Despite a personal falling out with Madeeha that wasted too many precious years, I am glad and grateful that both of us were able to overcome our differences, and spend some healing, intimate time together in the final years before her life was claimed too soon by cancer in April 2018. During my last few visits with her this past March, she was still directing her actors who were rehearsing a play in the lawn downstairs from her bedroom where she lay writhing in pain and hooked up to an IV line.

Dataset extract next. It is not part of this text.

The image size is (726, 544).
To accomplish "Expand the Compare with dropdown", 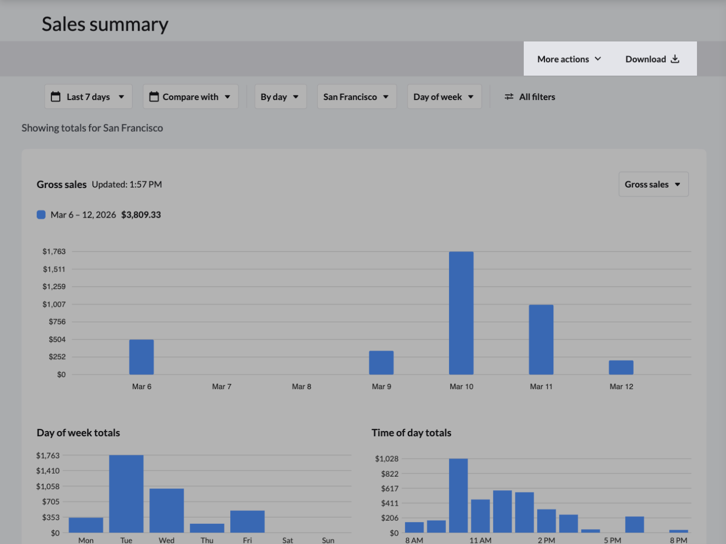I will point(190,97).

Her indomitable spirit and boundless energy, her single-minded devotion to the cause of theater in the service of social change, her unshakeable belief in our common humanity and in secular ideals, her insatiable appetite for life itself, shall endure in the minds of those who knew her. We salute this amazing woman, a force of nature utterly unique in her expression. I will miss her, deeply.

[1] Zulfiqar Ali Bhutto was a Pakistani politician who served as Prime Minister of Pakistan from 1973 to 1977, and prior to that as the fourth President of Pakistan from 1971 to 1973; he was the Chairman of the Pakistan Peoples’ Party and popularized the slogan, “roti, kapra aur makan” trans: “bread, clothing, and a house” as the mantra of the PPP manifesto.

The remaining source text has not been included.